After a few bad weeks, I am now seeing the benefits of the antibiotics. I had what's called a neuropsychological herxheimer reaction, and it was the scariest weeks of my life.
Lately, my heart hasn't been acting up, and I am not nearly as fatigued. I feel physically ok. I make it through the day without needing naps, and the night before last I was feeling so good that I had insomnia. I found out that taking 100 mg of COQ10 at night was probably causing the insomnia though. Oops. :)
Mentally, I am progressing a litter slower. The memories of the week long panic attack with a constant feeling of doom are stuck in my mind a little bit. I haven't had a panic attack lately, but I am taking drugs to prevent them. My brain is becoming clearer and clearer each day, and I am hoping pretty soon I can start tapering the anxiety drugs. My panic attacks were completely random physiological and were not triggered by any abnormal amount of anxiety. Now, after the torturous attack, I think I have developed some anxiety about them (psychological). I have a little bit of what-if thinking now. The attack prompted me to see a psychiatrist, a neurologist, and a therapist. I saw the therapist today, and I think it's helping a bit.
Yesterday, I walked my dog twice, for a total of about 2 hours.

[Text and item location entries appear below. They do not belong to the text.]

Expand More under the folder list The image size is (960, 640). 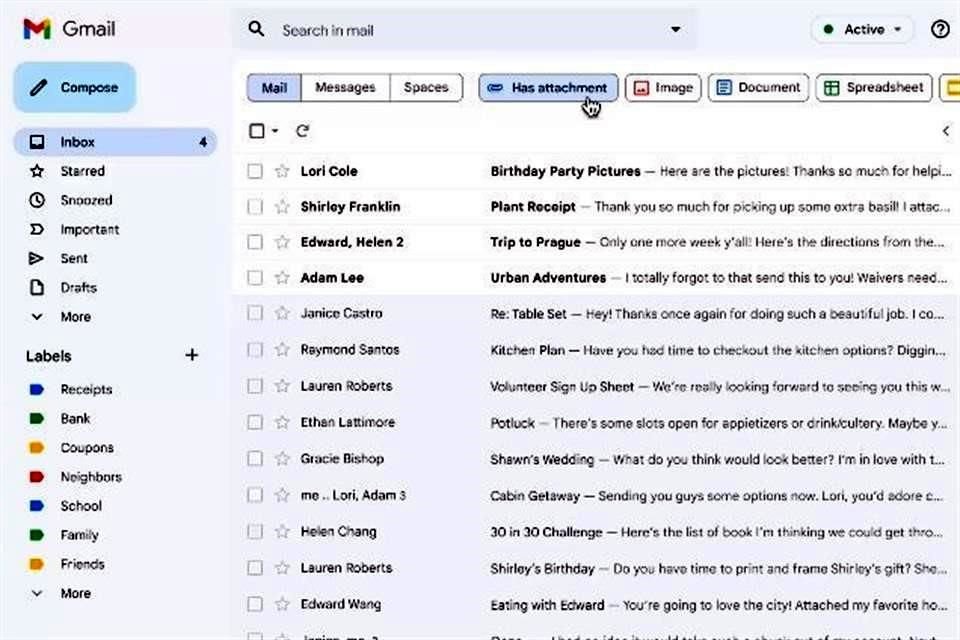75,316
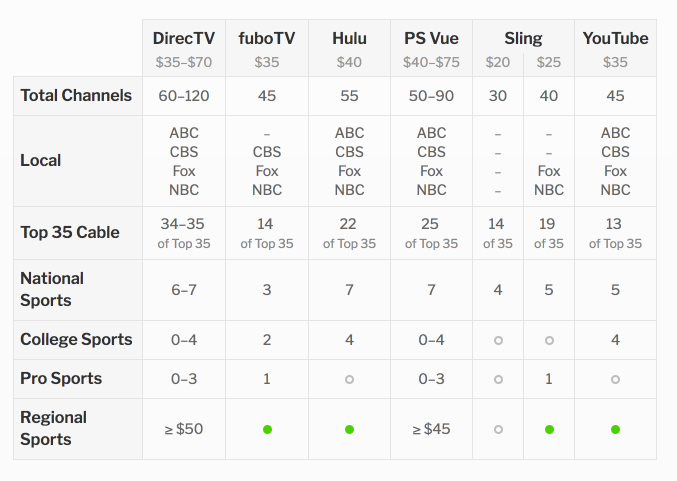
Task: Click DirecTV's ≥ $50 Regional Sports cell
Action: 184,429
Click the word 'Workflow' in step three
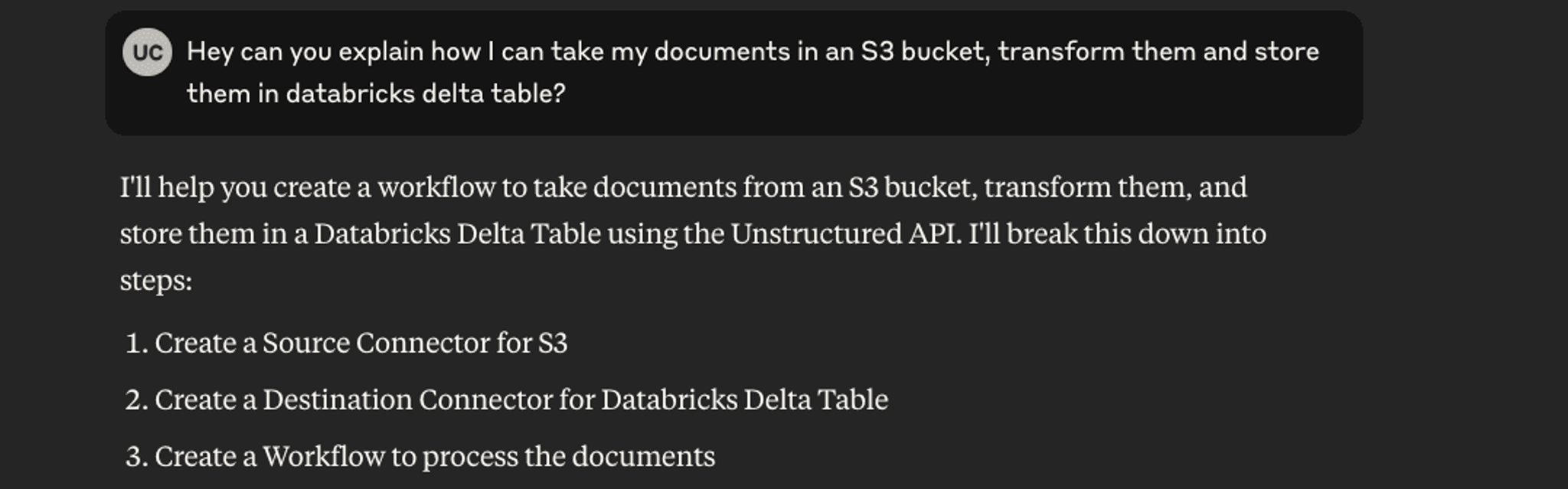This screenshot has height=489, width=1568. coord(324,457)
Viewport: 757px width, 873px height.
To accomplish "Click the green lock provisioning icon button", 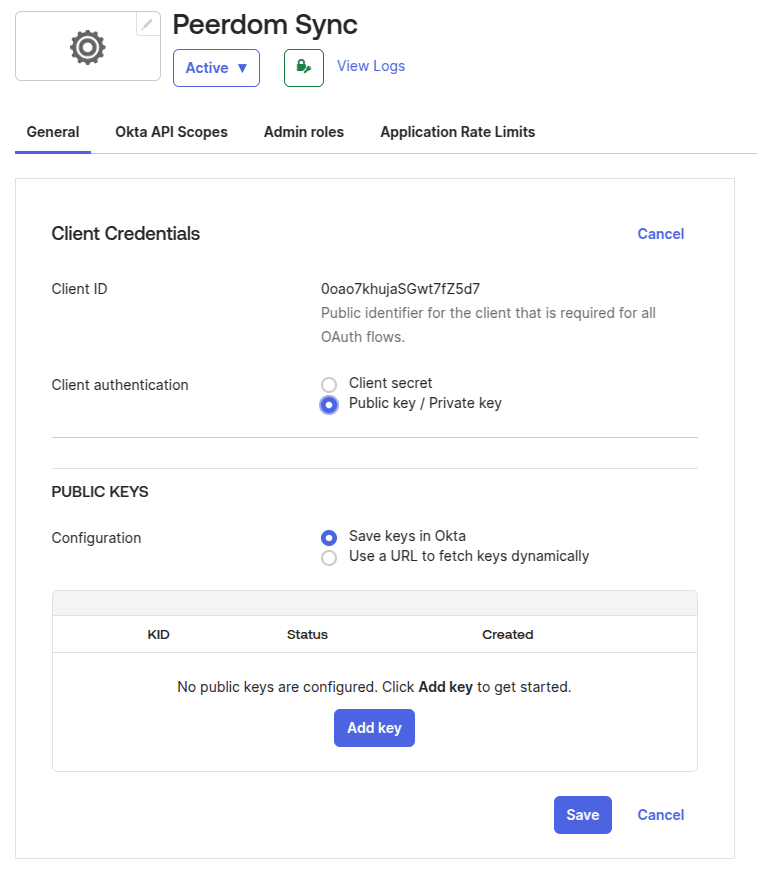I will click(303, 68).
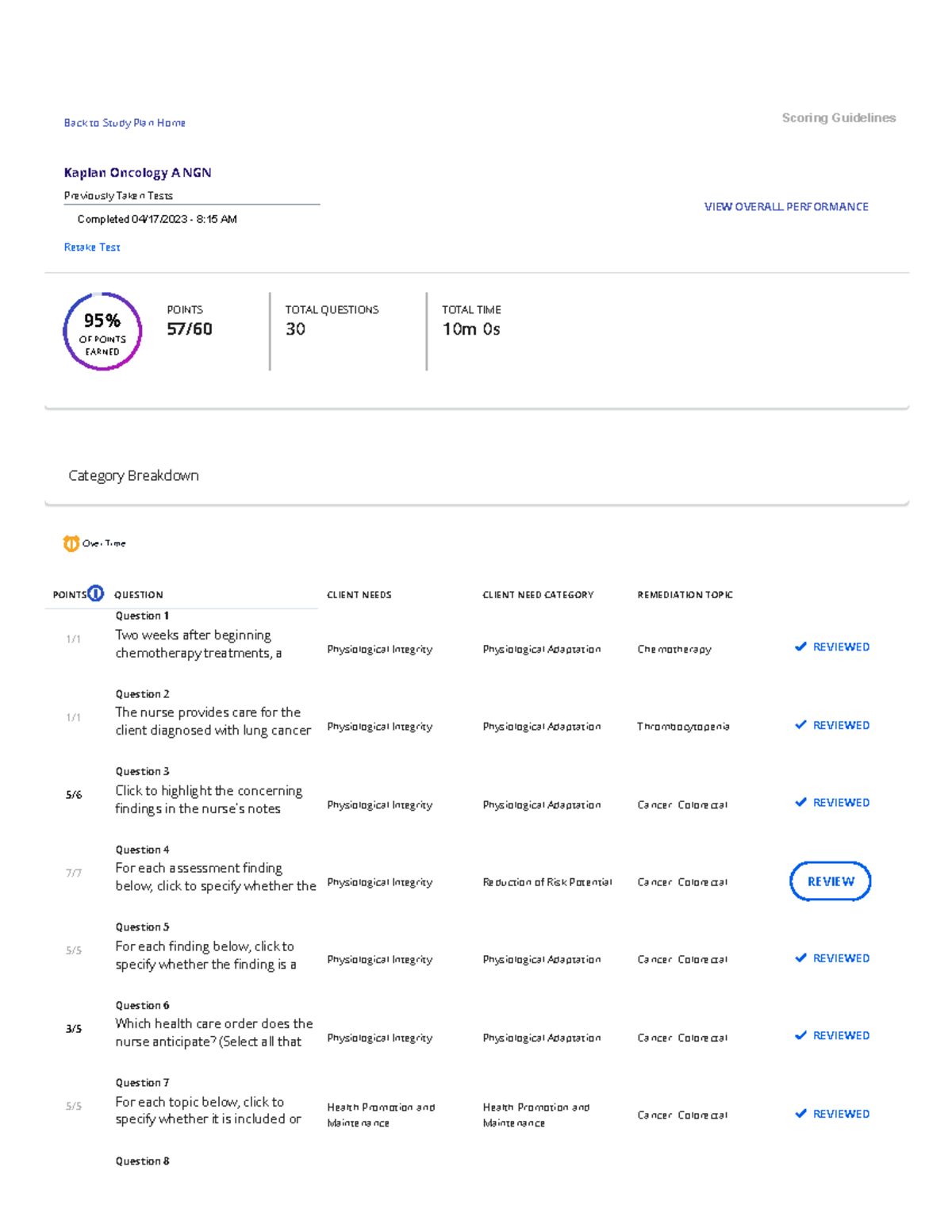The width and height of the screenshot is (952, 1232).
Task: Click the 95% points earned progress circle
Action: pyautogui.click(x=102, y=332)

No, the exercise didn't make me feel better (just the opposite), but I really want to get back on my feet. I was sore after, but it wasn't too bad. I am back to driving the car short distances, but it is still a bit hard for me to concentrate on the road. I feel fine doing some chores around the house and simple things. Right now, I don't think one would perceive I am sick by how look and how I act.
If it weren't for the strong reactions to the antibiotics, I'm not sure I would believe for sure that I had Lyme or a Lyme-like infection, even though I tested IFA/WB CDC positive through Igenex. If it weren't for my mom (I am living at home right now), I would have completely stopped taking antibiotics. I could not handle one of those megaherxes on my own. It also helps having a great doctor that will return my phone calls right away when worse comes to worse.
Thanks to everyone here for your input. I think I am starting to turn the corner.